** EXERCISE DIRECTIONS **
Restate, word for word, the lines from the opening line of the data through the line containing "Task: Visit the @OGRolandRat handle link", both included, and nothing else.

┌─ DATA FOR REVIEW

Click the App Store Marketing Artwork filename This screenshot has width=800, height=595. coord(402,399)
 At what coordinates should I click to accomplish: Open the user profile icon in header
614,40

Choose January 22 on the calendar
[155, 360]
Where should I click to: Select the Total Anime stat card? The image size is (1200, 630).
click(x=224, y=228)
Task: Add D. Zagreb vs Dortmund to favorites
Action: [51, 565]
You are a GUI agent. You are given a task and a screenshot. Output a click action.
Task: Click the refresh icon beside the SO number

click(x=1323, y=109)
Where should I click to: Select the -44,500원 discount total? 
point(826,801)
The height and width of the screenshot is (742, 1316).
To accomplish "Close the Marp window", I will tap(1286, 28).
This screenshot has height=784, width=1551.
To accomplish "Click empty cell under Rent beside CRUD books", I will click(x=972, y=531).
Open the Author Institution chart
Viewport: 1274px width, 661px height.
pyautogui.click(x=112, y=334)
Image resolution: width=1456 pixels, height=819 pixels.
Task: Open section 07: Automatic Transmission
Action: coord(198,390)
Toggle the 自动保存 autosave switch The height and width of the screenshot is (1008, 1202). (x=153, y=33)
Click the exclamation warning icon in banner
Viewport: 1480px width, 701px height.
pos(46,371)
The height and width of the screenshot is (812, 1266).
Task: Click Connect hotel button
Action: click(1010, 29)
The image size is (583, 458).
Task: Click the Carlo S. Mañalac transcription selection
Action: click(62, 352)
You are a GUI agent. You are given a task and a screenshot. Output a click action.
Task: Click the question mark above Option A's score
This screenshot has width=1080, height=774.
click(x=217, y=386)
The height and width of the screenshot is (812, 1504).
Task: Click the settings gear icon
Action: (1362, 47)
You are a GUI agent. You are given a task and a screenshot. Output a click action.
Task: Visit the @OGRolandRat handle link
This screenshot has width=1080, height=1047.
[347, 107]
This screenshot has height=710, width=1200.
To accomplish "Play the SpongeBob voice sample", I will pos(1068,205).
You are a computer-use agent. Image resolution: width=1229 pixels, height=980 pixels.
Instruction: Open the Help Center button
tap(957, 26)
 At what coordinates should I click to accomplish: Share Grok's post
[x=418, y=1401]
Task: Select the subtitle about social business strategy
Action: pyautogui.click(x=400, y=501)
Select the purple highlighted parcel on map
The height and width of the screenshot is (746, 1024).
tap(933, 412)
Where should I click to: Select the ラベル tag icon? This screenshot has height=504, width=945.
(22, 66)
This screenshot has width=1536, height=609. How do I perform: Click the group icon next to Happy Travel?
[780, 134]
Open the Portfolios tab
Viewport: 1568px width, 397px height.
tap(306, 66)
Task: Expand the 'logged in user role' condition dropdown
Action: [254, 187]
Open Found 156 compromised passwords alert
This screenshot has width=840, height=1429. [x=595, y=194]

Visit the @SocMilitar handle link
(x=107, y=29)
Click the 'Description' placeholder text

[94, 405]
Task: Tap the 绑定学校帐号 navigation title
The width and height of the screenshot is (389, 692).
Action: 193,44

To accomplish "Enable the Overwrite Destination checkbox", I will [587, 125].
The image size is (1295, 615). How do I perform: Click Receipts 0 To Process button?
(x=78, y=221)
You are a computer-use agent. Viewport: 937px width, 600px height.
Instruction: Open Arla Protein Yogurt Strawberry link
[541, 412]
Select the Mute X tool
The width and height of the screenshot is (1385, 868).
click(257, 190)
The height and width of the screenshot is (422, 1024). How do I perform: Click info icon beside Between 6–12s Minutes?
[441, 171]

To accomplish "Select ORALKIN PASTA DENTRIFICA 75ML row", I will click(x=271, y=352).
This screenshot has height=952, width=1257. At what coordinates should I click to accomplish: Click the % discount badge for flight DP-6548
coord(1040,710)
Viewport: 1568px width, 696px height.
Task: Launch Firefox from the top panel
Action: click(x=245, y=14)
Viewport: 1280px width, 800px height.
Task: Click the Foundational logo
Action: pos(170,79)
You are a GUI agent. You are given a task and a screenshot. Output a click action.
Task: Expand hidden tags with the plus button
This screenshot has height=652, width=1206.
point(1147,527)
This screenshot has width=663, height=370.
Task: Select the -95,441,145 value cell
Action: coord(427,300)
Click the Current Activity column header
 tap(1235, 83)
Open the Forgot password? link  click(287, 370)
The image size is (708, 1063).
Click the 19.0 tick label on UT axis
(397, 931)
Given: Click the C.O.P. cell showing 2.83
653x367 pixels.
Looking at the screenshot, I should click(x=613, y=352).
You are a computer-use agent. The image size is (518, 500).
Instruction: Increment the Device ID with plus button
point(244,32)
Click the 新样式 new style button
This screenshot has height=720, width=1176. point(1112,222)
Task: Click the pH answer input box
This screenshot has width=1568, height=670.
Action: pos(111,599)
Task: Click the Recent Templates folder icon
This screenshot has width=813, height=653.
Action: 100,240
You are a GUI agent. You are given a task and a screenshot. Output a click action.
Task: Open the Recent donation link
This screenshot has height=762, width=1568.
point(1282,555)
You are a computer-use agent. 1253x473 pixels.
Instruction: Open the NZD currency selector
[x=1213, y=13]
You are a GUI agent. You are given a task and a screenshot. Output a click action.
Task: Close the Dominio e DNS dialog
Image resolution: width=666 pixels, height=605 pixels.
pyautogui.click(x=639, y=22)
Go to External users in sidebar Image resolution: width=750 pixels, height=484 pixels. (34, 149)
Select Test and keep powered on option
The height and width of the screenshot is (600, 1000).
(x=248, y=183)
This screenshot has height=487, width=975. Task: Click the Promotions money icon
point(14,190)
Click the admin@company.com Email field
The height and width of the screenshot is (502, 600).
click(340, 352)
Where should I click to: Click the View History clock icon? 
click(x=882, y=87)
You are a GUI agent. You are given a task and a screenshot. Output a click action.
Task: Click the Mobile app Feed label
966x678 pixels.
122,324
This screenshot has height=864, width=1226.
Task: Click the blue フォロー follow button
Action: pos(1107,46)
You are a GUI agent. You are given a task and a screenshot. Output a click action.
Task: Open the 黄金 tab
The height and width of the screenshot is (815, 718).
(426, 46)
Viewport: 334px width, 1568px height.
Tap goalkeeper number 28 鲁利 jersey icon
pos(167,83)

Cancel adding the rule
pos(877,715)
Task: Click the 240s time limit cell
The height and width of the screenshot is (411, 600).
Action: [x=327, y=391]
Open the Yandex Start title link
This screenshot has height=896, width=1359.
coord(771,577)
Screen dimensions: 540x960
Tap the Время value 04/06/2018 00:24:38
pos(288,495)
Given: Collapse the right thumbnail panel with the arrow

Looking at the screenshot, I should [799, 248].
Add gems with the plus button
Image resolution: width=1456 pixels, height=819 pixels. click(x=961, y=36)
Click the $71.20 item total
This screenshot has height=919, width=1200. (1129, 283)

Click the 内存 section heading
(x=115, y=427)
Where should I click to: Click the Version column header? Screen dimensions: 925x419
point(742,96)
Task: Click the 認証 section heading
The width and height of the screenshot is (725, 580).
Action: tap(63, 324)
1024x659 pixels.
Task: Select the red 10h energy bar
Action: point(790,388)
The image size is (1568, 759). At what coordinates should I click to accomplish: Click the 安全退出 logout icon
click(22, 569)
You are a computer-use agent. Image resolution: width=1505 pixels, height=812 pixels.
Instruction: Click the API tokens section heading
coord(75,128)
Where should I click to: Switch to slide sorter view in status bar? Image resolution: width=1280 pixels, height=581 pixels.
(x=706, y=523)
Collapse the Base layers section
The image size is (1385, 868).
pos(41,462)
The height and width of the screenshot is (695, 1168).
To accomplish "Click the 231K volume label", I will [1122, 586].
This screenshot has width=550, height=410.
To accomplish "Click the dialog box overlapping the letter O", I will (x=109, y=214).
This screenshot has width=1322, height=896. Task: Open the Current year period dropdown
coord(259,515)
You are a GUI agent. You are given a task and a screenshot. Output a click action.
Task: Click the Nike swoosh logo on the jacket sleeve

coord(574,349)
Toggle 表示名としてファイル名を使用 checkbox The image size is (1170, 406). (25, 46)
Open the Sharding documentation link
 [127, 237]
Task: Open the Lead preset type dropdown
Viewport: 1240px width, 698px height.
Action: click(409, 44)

└─

** ANSWER BOX **
Click the App Store Marketing Artwork filename This screenshot has width=800, height=595. coord(402,399)
 At what coordinates should I click to accomplish: Open the user profile icon in header
614,40

Choose January 22 on the calendar
[155, 360]
Where should I click to: Select the Total Anime stat card? The image size is (1200, 630).
click(x=224, y=228)
Task: Add D. Zagreb vs Dortmund to favorites
Action: [51, 565]
You are a GUI agent. You are given a task and a screenshot. Output a click action.
Task: Click the refresh icon beside the SO number

click(x=1323, y=109)
Where should I click to: Select the -44,500원 discount total? 
point(826,801)
The height and width of the screenshot is (742, 1316).
To accomplish "Close the Marp window", I will tap(1286, 28).
This screenshot has height=784, width=1551.
To accomplish "Click empty cell under Rent beside CRUD books", I will click(x=972, y=531).
Open the Author Institution chart
Viewport: 1274px width, 661px height.
pyautogui.click(x=112, y=334)
Image resolution: width=1456 pixels, height=819 pixels.
Task: Open section 07: Automatic Transmission
Action: coord(198,390)
Toggle the 自动保存 autosave switch The height and width of the screenshot is (1008, 1202). (x=153, y=33)
Click the exclamation warning icon in banner
Viewport: 1480px width, 701px height.
pos(46,371)
The height and width of the screenshot is (812, 1266).
Task: Click Connect hotel button
Action: click(1010, 29)
The image size is (583, 458).
Task: Click the Carlo S. Mañalac transcription selection
Action: click(62, 352)
You are a GUI agent. You are given a task and a screenshot. Output a click action.
Task: Click the question mark above Option A's score
This screenshot has width=1080, height=774.
click(x=217, y=386)
The height and width of the screenshot is (812, 1504).
Task: Click the settings gear icon
Action: (1362, 47)
You are a GUI agent. You are given a task and a screenshot. Output a click action.
Task: Visit the @OGRolandRat handle link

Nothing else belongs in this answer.